[Dataset entries]
[Start of section]

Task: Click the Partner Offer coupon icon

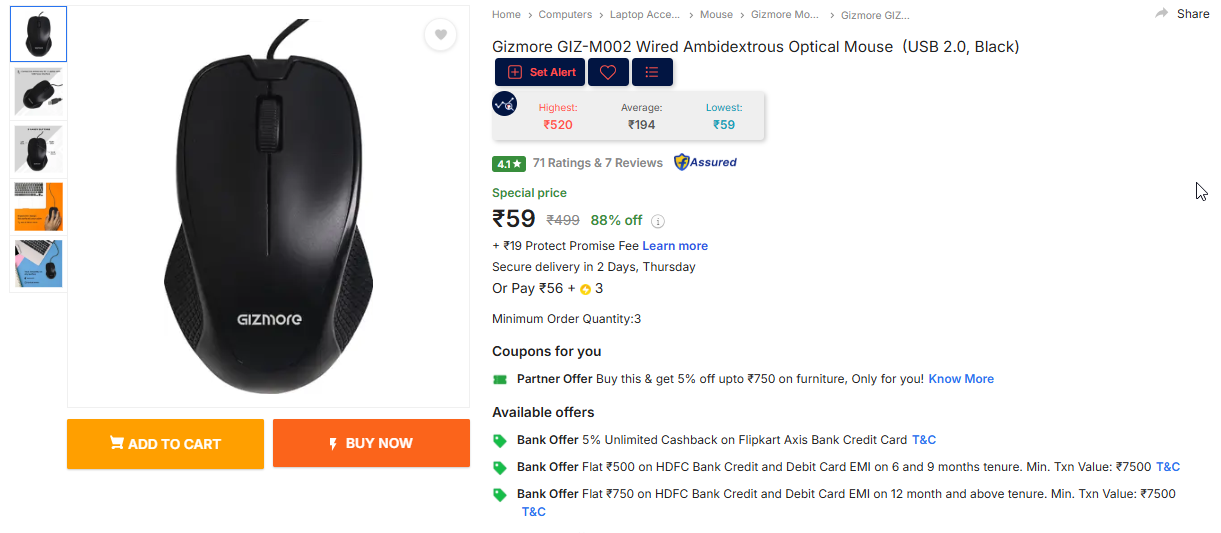Action: coord(500,379)
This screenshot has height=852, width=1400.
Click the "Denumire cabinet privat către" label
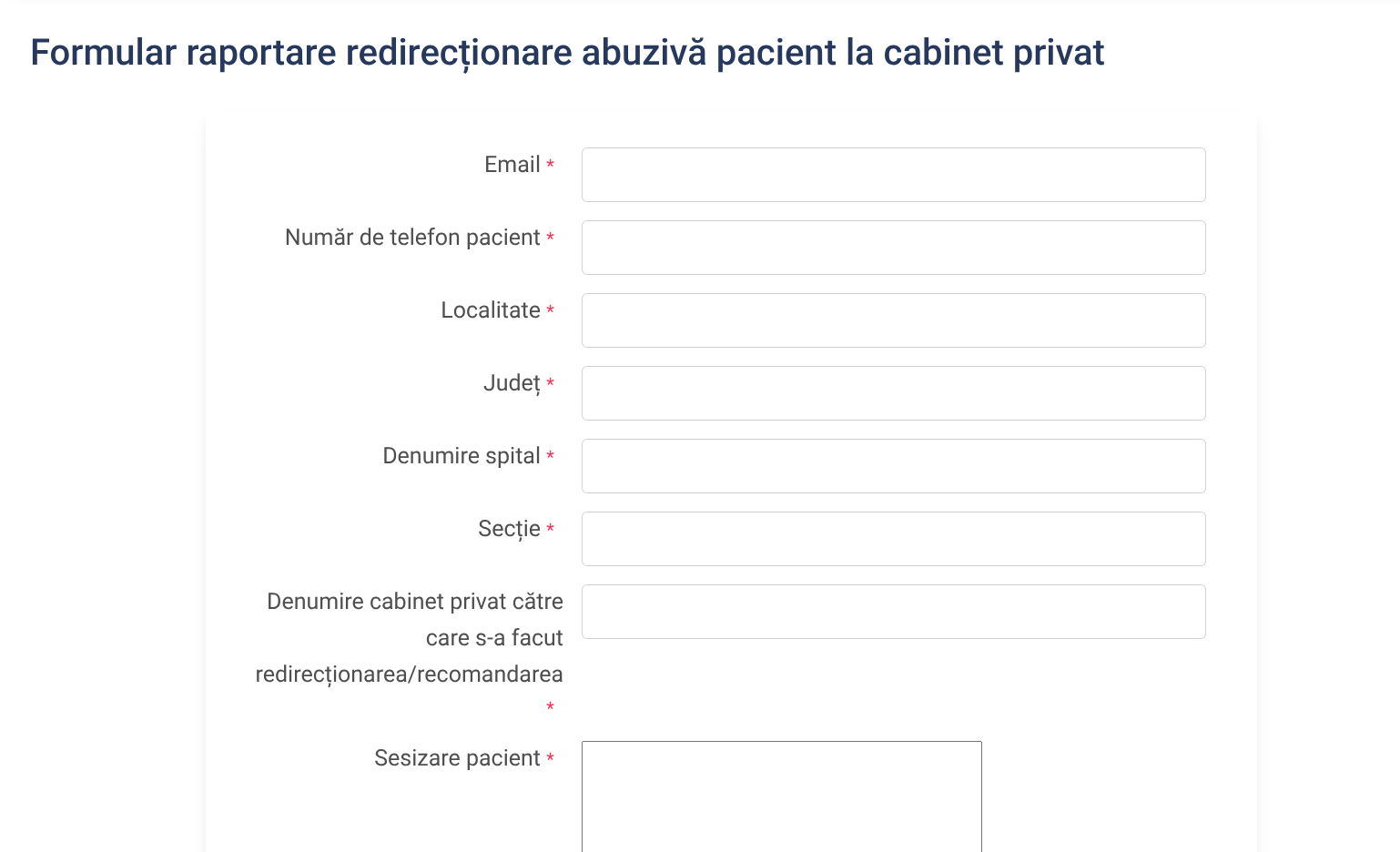414,602
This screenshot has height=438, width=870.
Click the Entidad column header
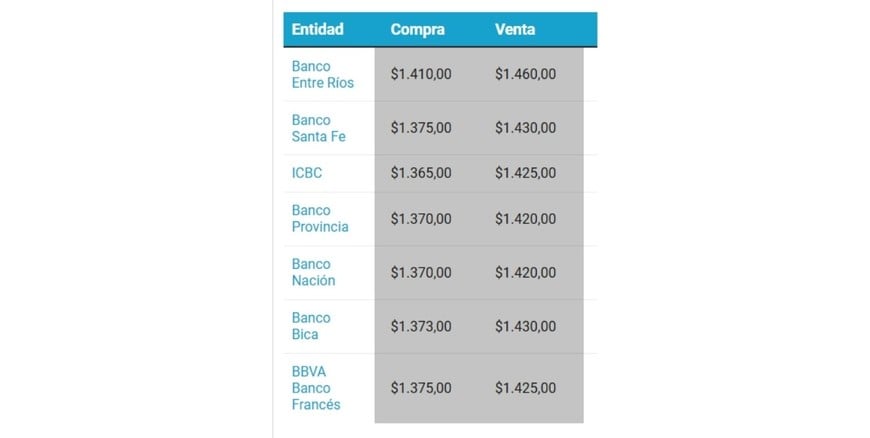tap(317, 30)
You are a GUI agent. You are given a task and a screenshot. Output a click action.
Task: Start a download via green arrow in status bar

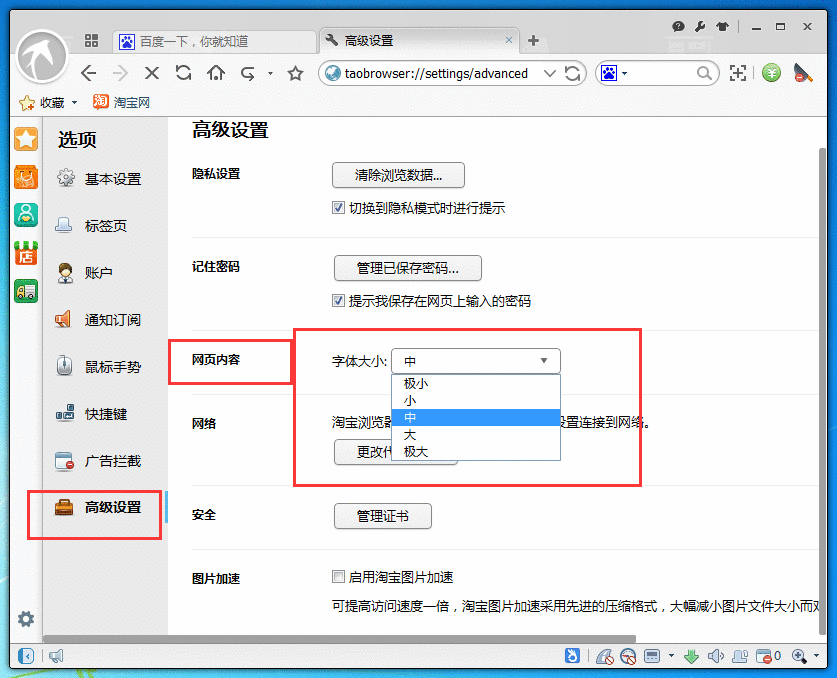(x=691, y=656)
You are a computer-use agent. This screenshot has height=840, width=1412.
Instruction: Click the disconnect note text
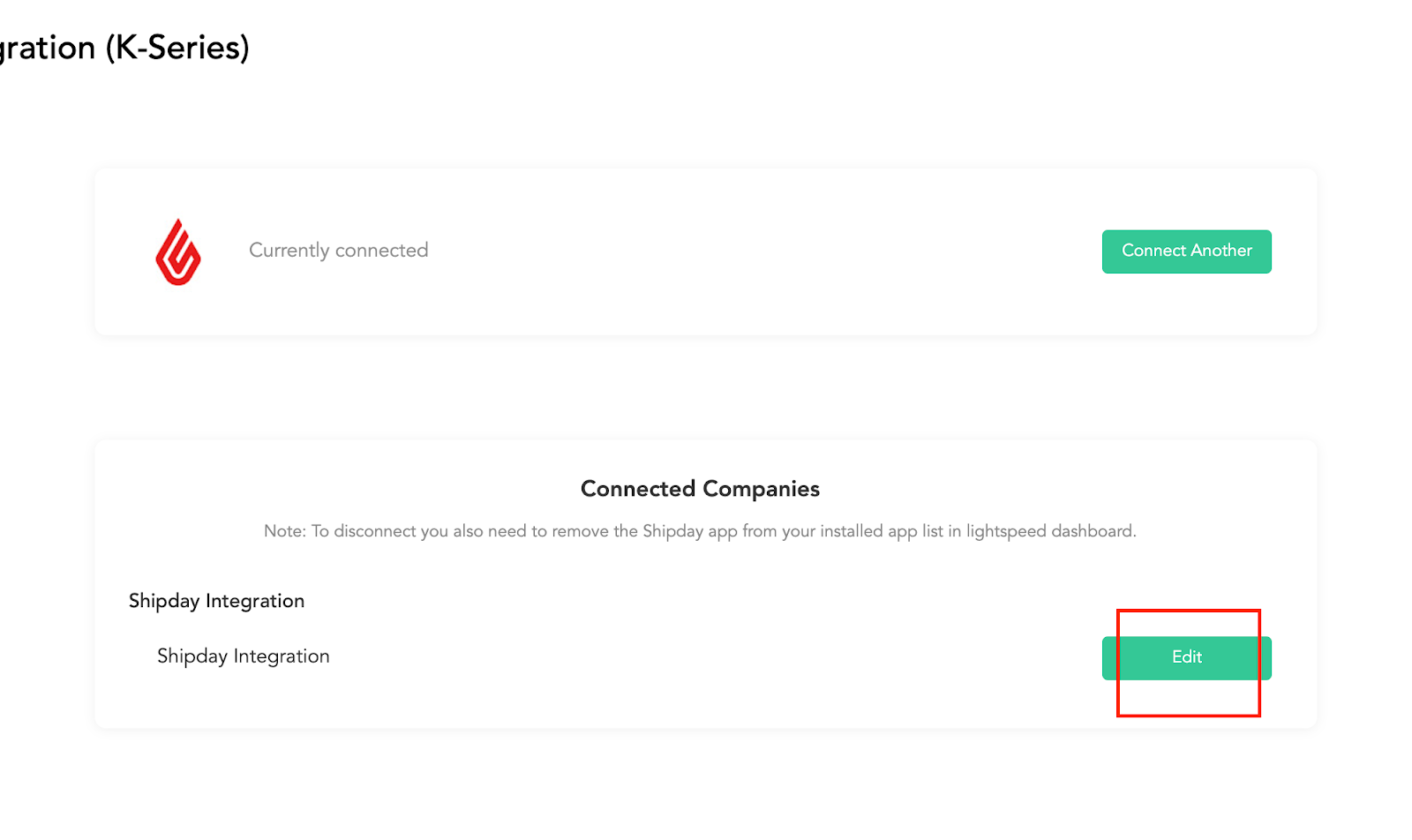tap(700, 531)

[End of section]

Look over the entries above. Copy every line that contains the word "width".

This screenshot has height=852, width=1400.
This screenshot has height=438, width=870.
You are a computer-use agent. This screenshot has height=840, width=1412.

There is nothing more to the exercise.